MAY | FAISAL SHAHZAD's name, the 'Book informed, is pronounced "FY'-sul shah-ZAHD," not "that fuckup who can't even wire a bomb properly."
JUNE | Summer brought us entries for VUVUZELA ("Plastic horns used by fans at World Cup games in South Africa"), as well as a slew of social-media terms: AVATAR, CLICK-THROUGH, HASHTAG, LIVEBLOG, UNFRIEND, WIKI, and many more. Clearly the Stylebook staff spent most of its summer indoors. The Stylebook also added an entire section on the journalistic use of social-networking sites, explaining "how to verify sources found through social media." What, are you saying we can't source facts to "anonymous" on 4chan anymore?
JULY | Nothing for July. Apparently the Stylebook staff were all off at the journalism beach . . .
AUGUST | . . . But they made up for it in August, a month in which the Stylebook noted that FOODBORNE is an adjective — possibly the result of a beach luau gone awry? — and also added an entry for WYCLEF JEAN: "Hip-hop artist launching a bid for the presidency of Haiti." We wonder how long that definition will linger.

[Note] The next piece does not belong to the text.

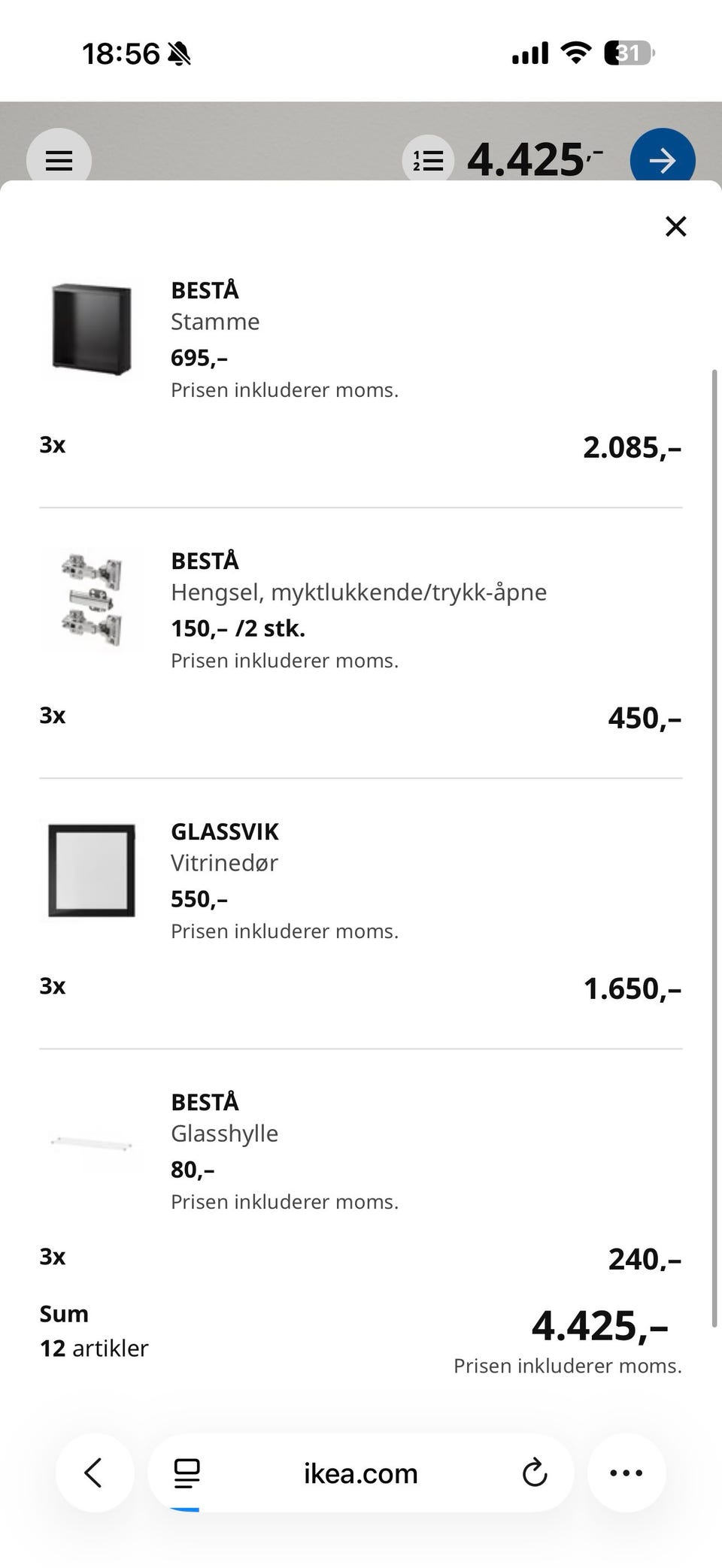
Task: Tap the numbered item list icon
Action: tap(429, 160)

SEPTEMBER | This month, the Stylebook clarified the usage of PORTZEBIE, FURSHLUGGINER, and FWADDAPP! — oh, wait, that was the Fake AP Stylebook. We assume JILZOST is still okay.
OCTOBER | A momentous month! If the Stylebook hadn't updated its entry on the current GREAT RECESSION "to include a reference to its end in June 2009," how would we have known it was over?
NOVEMBER | In a long-overdue update, the Stylebook noted the difference between MIDGET and DWARF. Takeaway: don't call a dwarf a midget. And the plural is "dwarfs," not "dwarves," for you Tolkien-reading, D&D-newsletter-editing nerds.
DECEMBER | The year ends with two depressing updates: the preferred usage of both CYBERBULLYING and TEA PARTY. Clearly, Stylebook is trying to tell us that this year, the country has become overrun with assholes.